*Task brief*: Pictures do not belong in the copy; restate the records below word for word.

*Task input*:
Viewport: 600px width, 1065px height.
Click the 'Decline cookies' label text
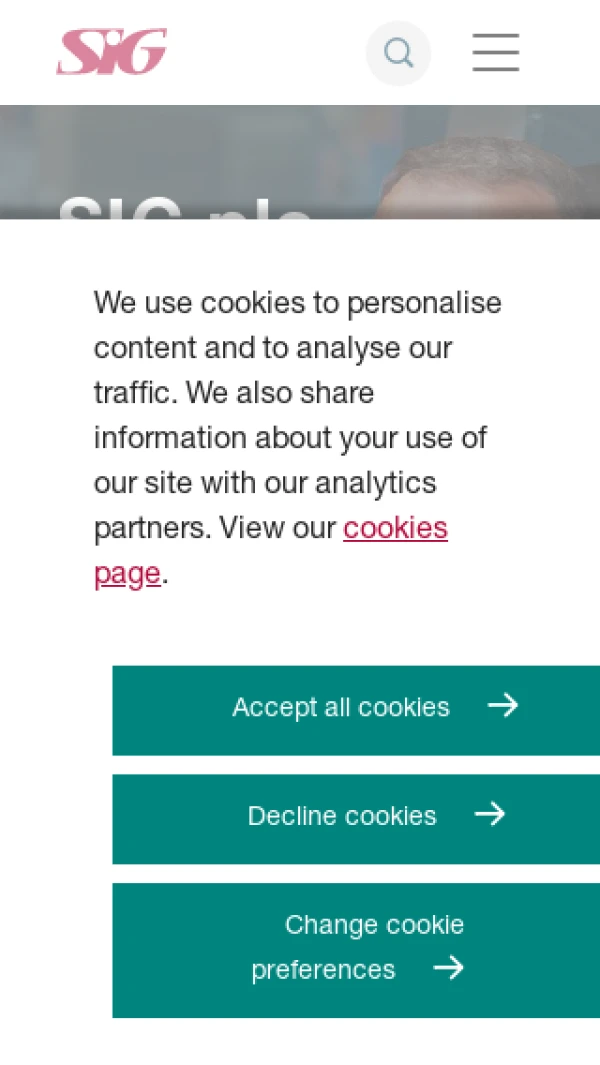pos(342,816)
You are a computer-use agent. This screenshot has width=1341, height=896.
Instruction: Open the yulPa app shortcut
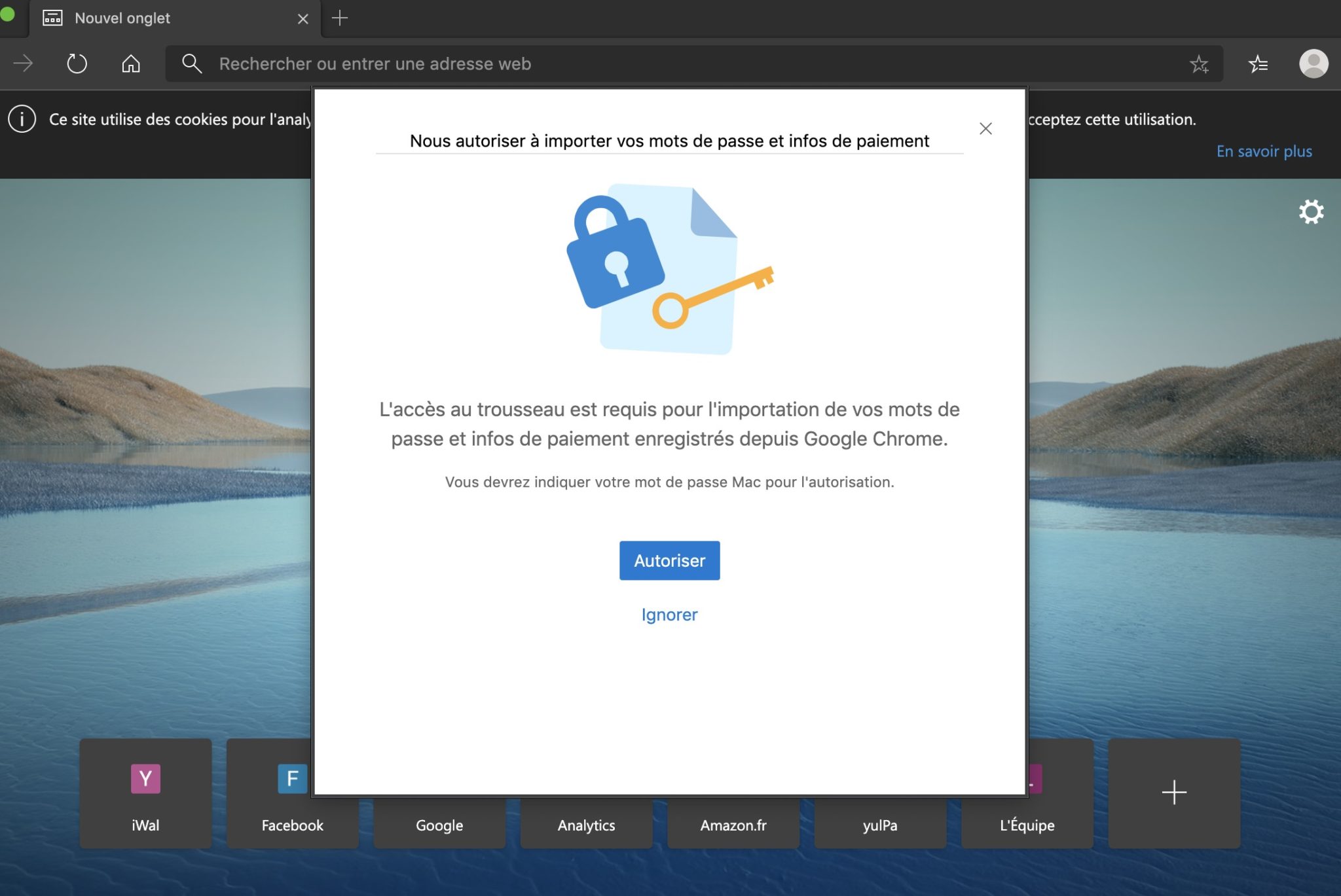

*Your response*:
Viewport: 600px width, 1065px height.
Click the 'Decline cookies' label text
pos(342,816)
You are a computer-use agent. This screenshot has width=1341, height=896.
Instruction: Open the yulPa app shortcut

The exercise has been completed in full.